▼

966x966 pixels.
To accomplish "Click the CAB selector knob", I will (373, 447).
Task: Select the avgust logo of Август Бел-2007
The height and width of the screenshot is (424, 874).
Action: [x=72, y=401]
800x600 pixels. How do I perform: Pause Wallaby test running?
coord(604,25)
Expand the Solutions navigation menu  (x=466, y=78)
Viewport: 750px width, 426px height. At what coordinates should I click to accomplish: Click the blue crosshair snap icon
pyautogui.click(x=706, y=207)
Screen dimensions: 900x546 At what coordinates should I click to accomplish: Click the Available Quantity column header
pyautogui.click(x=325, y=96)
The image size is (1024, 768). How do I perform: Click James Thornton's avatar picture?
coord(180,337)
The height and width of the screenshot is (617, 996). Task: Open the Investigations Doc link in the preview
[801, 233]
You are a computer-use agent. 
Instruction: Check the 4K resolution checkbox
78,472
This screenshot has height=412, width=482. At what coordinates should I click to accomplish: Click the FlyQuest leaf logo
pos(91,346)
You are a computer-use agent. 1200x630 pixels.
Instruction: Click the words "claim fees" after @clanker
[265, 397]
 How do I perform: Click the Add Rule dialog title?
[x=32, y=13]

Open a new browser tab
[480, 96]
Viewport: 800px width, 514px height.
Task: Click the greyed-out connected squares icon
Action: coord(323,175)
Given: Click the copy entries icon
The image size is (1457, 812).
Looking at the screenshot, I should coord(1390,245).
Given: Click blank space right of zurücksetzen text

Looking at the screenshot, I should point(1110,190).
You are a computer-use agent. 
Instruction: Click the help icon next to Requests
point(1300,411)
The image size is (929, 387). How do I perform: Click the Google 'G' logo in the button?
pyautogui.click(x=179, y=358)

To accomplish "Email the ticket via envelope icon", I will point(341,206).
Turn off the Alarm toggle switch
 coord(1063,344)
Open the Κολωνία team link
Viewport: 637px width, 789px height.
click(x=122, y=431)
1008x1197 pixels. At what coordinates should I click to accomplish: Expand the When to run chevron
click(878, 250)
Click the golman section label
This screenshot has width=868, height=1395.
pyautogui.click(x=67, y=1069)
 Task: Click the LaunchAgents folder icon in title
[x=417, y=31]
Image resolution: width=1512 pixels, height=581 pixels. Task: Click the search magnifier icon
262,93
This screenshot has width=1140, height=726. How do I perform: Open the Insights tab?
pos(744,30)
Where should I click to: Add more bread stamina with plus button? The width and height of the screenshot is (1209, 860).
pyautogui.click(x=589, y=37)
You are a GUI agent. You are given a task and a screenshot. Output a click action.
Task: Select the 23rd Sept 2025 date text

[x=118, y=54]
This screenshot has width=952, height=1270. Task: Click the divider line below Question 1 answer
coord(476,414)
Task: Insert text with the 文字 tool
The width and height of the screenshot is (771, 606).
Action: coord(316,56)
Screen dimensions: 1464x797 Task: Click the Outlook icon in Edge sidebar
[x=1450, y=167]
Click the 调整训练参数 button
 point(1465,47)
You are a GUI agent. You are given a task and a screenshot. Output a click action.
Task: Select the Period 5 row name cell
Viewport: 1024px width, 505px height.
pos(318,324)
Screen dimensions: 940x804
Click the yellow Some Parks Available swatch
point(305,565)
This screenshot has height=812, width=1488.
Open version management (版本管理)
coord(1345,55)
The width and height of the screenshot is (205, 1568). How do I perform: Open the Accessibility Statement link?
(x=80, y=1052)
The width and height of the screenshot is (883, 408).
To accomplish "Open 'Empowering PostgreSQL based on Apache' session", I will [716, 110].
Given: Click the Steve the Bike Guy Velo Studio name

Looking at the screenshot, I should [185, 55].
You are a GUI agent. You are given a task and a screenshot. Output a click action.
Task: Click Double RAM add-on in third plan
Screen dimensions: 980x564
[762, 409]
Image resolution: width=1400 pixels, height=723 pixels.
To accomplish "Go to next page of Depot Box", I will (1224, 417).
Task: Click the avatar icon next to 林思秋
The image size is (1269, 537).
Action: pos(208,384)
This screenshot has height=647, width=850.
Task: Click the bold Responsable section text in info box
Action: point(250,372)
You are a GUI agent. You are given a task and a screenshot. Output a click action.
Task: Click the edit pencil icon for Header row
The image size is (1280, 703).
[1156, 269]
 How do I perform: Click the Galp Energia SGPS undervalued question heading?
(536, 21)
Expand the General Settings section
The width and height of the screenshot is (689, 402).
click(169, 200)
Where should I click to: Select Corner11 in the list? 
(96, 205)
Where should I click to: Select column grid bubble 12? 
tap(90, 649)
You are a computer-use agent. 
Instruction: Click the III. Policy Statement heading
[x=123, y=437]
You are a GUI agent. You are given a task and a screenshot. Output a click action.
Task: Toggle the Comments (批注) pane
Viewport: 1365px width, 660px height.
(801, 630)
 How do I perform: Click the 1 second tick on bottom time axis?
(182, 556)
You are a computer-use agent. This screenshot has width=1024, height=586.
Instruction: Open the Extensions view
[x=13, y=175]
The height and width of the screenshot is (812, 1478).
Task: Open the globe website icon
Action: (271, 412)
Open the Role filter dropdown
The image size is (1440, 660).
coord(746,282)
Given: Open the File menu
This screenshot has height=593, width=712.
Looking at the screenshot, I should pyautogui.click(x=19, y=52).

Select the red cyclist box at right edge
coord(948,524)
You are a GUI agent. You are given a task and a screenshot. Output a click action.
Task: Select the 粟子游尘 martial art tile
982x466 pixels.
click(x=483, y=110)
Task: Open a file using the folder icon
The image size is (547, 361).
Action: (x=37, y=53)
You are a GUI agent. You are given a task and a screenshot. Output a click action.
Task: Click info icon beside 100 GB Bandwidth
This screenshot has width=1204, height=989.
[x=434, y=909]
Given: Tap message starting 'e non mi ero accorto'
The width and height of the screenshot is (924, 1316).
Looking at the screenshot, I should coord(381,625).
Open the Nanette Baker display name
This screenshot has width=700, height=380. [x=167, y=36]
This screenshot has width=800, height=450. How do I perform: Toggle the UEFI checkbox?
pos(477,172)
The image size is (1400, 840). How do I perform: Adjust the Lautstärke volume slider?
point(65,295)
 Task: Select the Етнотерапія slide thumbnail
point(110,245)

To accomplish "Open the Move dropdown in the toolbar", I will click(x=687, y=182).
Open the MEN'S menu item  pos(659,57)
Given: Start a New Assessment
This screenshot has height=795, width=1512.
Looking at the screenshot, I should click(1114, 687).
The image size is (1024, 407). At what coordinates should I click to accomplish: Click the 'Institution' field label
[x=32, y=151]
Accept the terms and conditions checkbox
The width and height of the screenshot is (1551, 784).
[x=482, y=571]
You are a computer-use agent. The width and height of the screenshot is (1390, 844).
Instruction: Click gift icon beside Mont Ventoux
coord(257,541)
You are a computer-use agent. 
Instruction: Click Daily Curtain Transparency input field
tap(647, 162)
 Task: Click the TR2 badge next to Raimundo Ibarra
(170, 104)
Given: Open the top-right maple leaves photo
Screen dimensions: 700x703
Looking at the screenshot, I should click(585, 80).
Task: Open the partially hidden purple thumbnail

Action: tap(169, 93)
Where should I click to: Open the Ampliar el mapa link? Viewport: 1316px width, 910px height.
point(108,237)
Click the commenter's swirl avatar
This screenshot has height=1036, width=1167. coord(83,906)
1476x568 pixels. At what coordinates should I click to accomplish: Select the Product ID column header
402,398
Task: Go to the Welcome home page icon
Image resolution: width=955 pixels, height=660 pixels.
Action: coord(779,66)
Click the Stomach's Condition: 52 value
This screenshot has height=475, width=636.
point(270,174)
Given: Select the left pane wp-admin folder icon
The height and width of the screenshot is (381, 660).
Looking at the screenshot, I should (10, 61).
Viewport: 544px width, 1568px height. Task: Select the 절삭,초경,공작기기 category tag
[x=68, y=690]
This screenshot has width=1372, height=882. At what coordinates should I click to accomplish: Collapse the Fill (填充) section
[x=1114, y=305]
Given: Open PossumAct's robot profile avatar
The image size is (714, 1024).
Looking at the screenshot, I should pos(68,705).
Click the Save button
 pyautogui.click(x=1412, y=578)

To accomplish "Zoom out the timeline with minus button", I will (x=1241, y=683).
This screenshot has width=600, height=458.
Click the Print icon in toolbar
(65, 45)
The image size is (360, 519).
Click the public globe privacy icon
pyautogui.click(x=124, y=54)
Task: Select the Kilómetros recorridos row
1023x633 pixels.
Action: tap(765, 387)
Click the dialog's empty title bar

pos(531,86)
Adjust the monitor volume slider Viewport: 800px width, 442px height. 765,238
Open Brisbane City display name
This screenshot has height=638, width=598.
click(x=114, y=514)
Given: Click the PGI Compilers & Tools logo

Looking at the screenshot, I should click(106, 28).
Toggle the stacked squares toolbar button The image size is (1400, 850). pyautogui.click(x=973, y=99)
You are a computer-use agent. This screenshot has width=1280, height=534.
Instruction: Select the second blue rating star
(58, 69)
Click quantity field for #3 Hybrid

▲

Problem requirements: Return one number, the count of lines in the records holding the word "menu".

Answer space: 3